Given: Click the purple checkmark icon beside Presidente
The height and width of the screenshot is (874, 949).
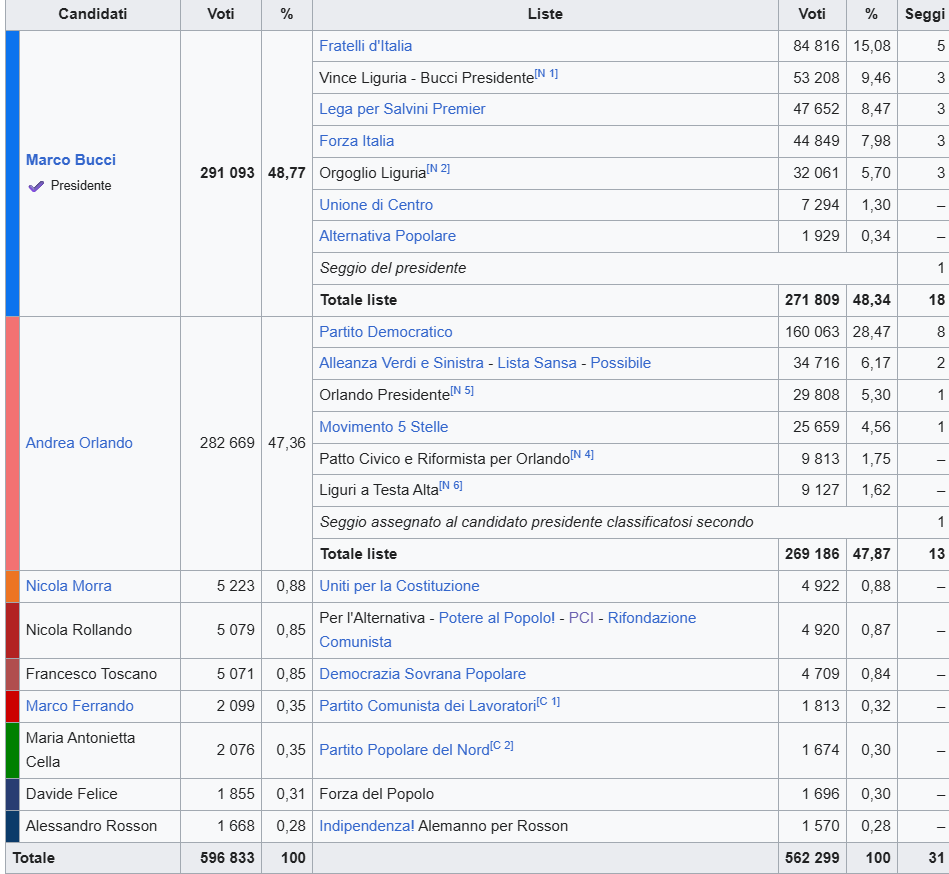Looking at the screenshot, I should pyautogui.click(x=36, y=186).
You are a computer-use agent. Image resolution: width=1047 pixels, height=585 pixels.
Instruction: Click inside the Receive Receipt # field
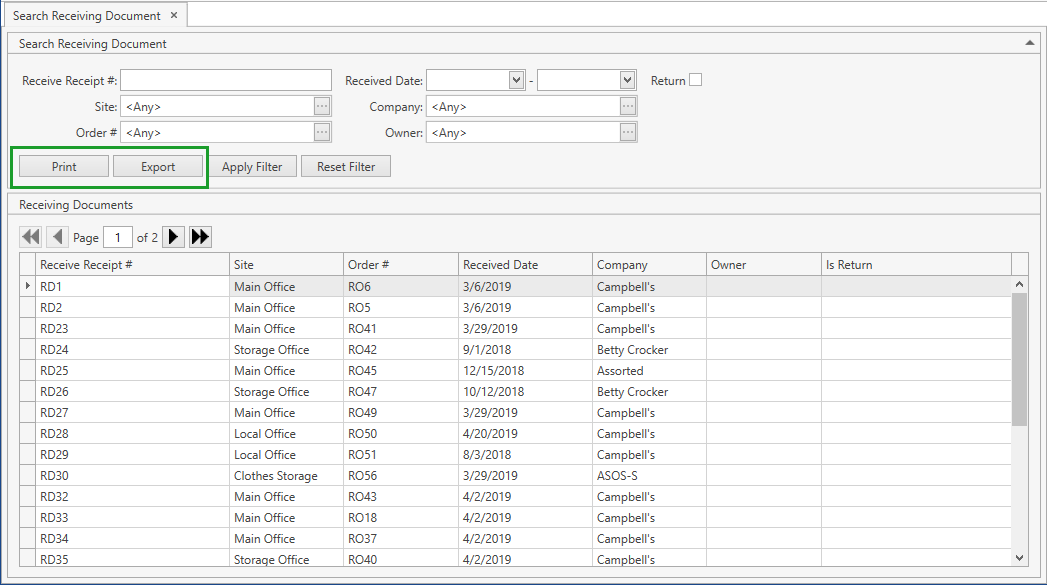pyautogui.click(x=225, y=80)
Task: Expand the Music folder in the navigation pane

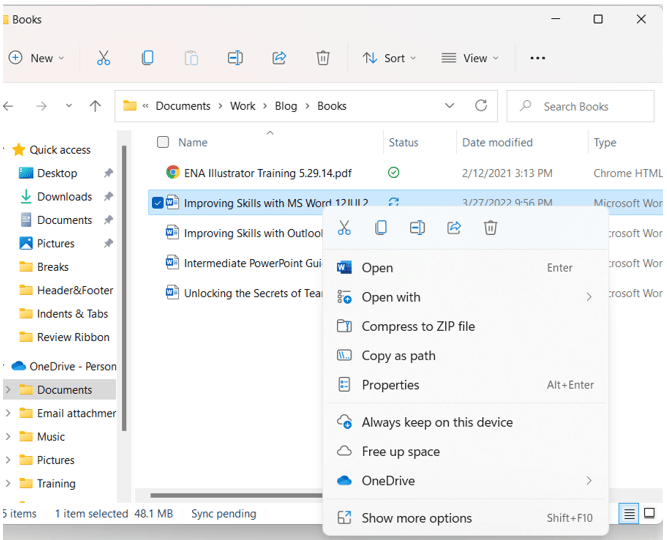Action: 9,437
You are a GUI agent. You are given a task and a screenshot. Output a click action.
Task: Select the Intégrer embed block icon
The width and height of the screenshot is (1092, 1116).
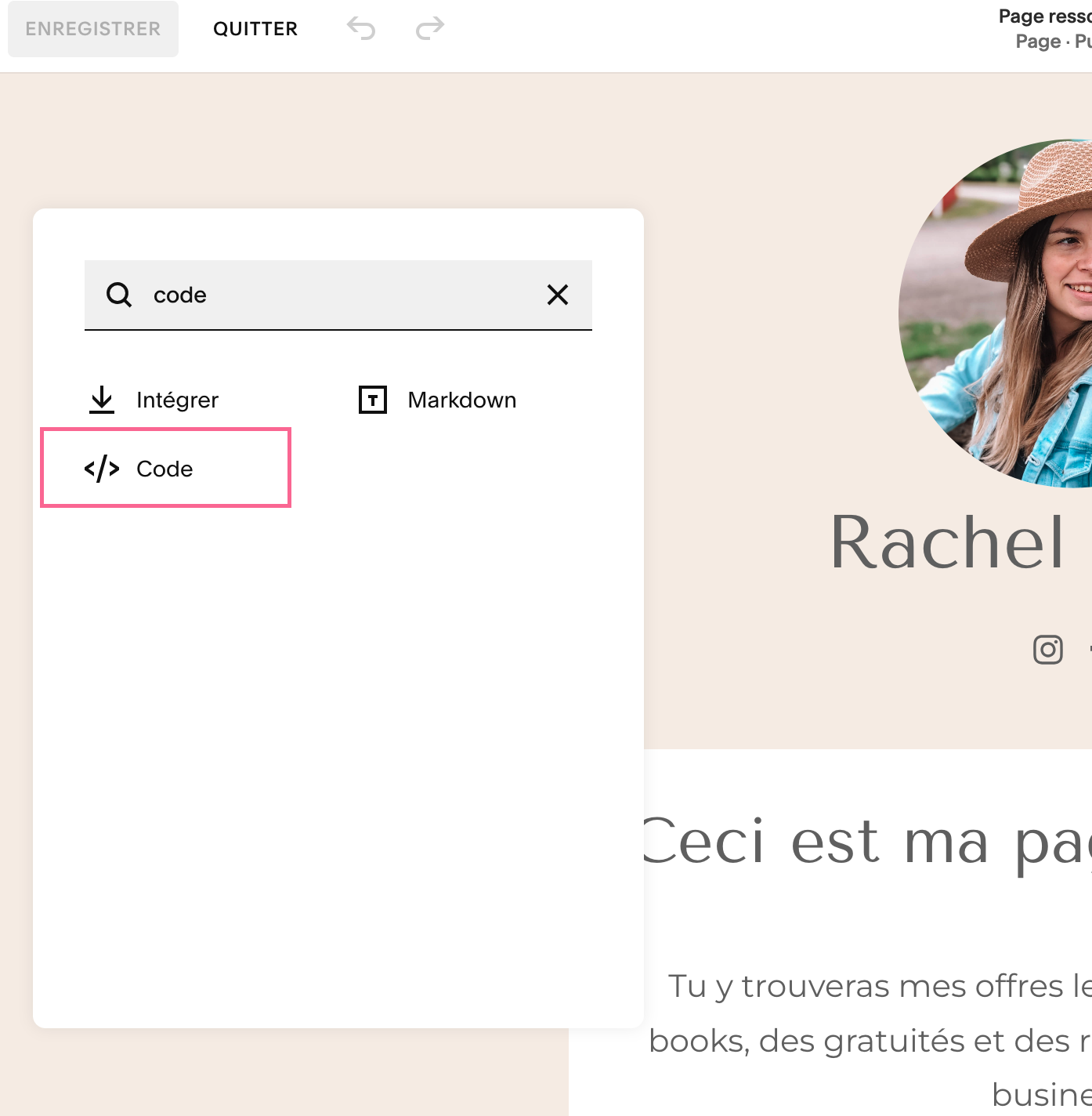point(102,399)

══════════

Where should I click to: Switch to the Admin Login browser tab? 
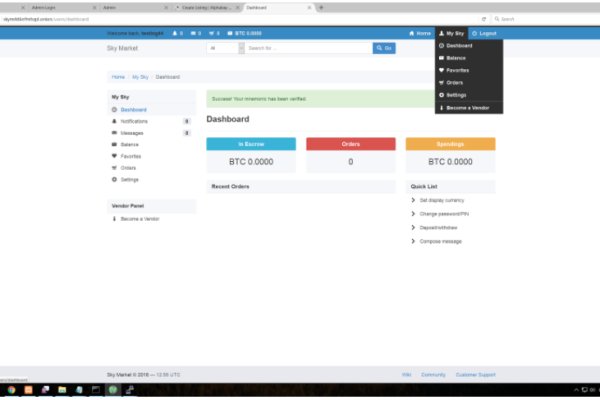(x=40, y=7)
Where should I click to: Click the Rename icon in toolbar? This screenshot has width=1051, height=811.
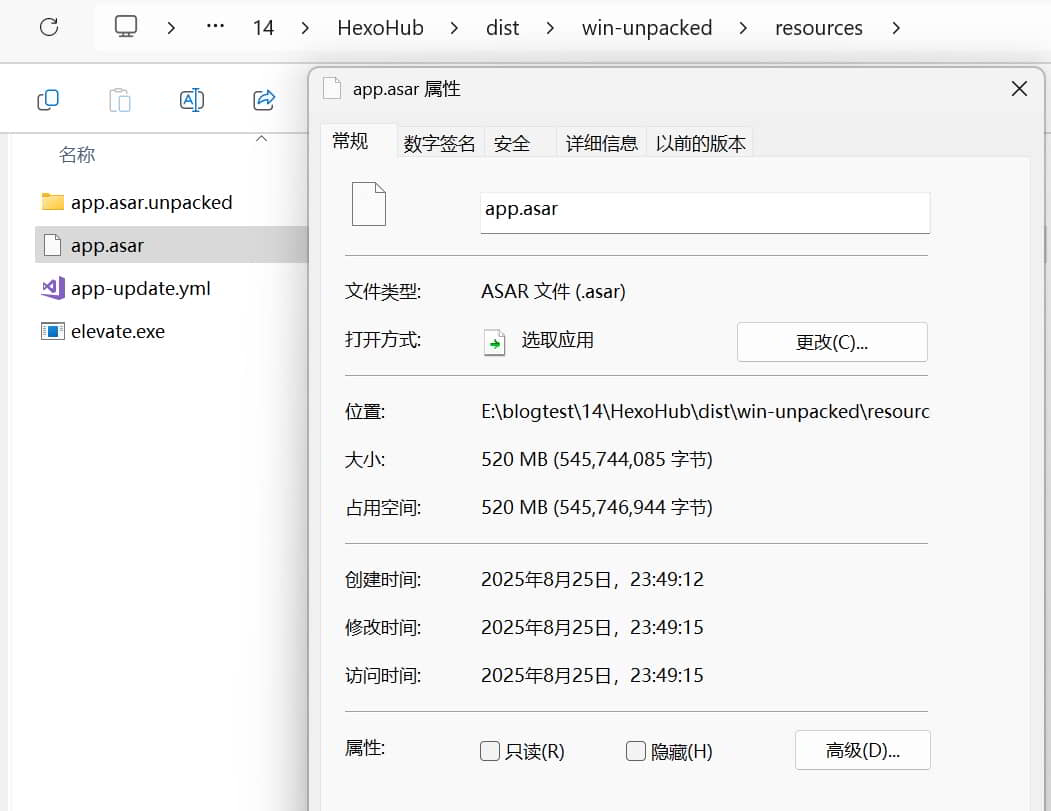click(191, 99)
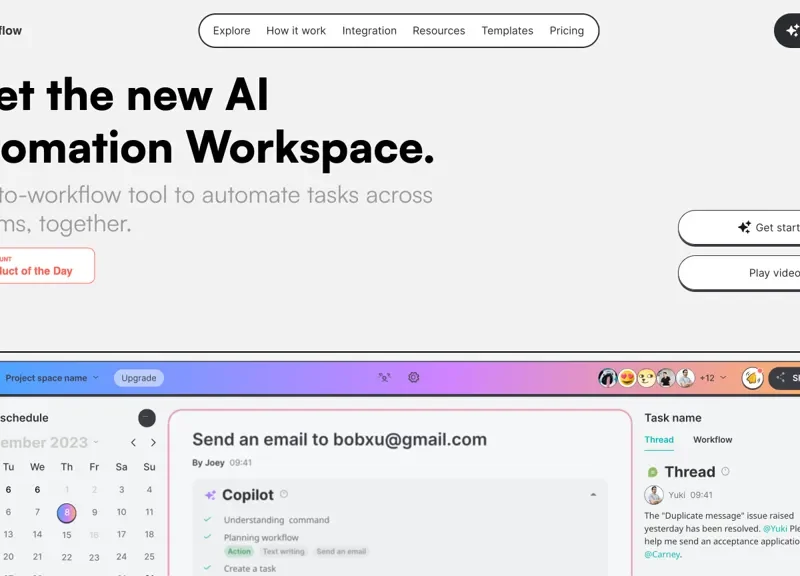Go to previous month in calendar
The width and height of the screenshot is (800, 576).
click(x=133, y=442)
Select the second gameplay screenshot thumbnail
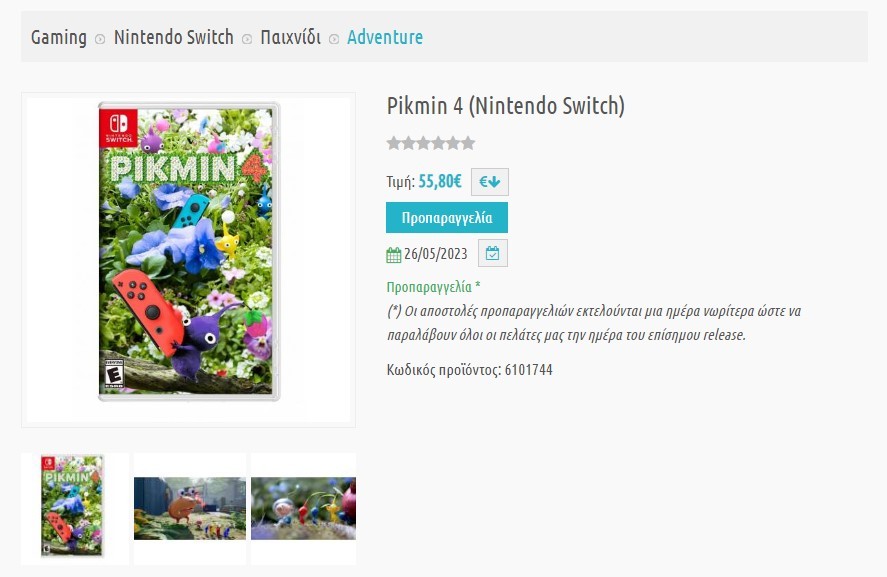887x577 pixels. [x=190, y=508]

══════════

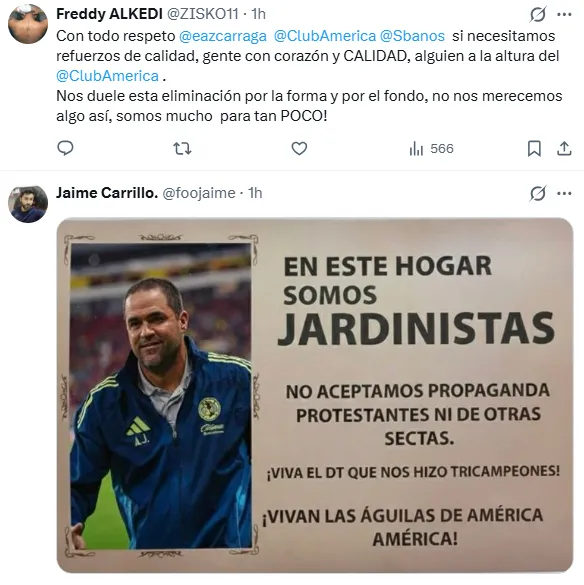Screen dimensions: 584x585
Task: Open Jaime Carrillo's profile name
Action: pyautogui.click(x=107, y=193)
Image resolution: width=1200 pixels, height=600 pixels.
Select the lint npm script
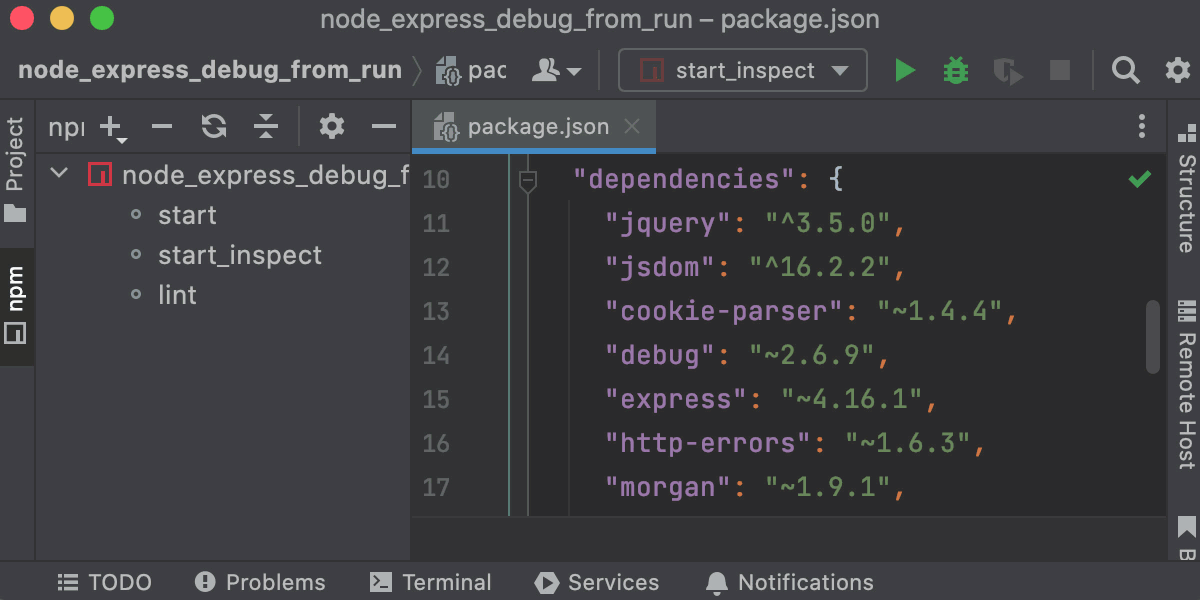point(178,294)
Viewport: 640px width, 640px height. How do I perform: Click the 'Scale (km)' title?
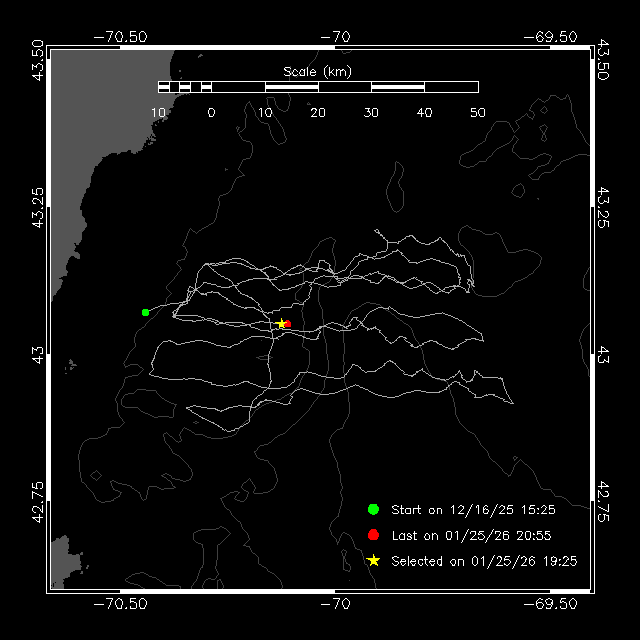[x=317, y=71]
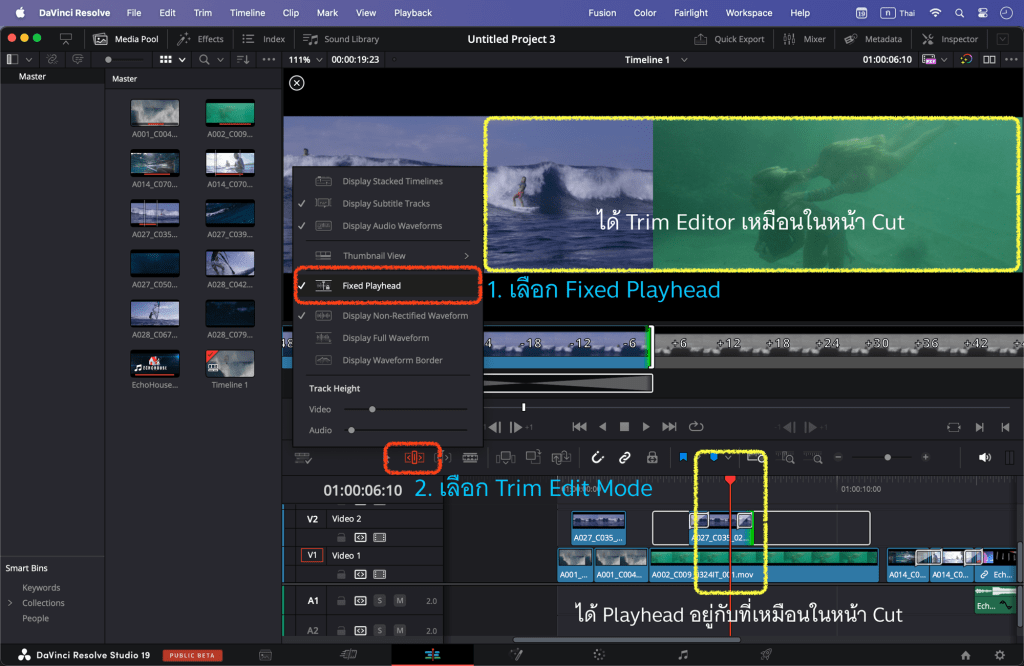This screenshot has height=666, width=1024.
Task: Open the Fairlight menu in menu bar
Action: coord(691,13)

══════════

◆ Aim of the exercise: Counting only lines that contain the string "resolution", how many are there in the data above? Give the number alone.

◆ Completed task: 2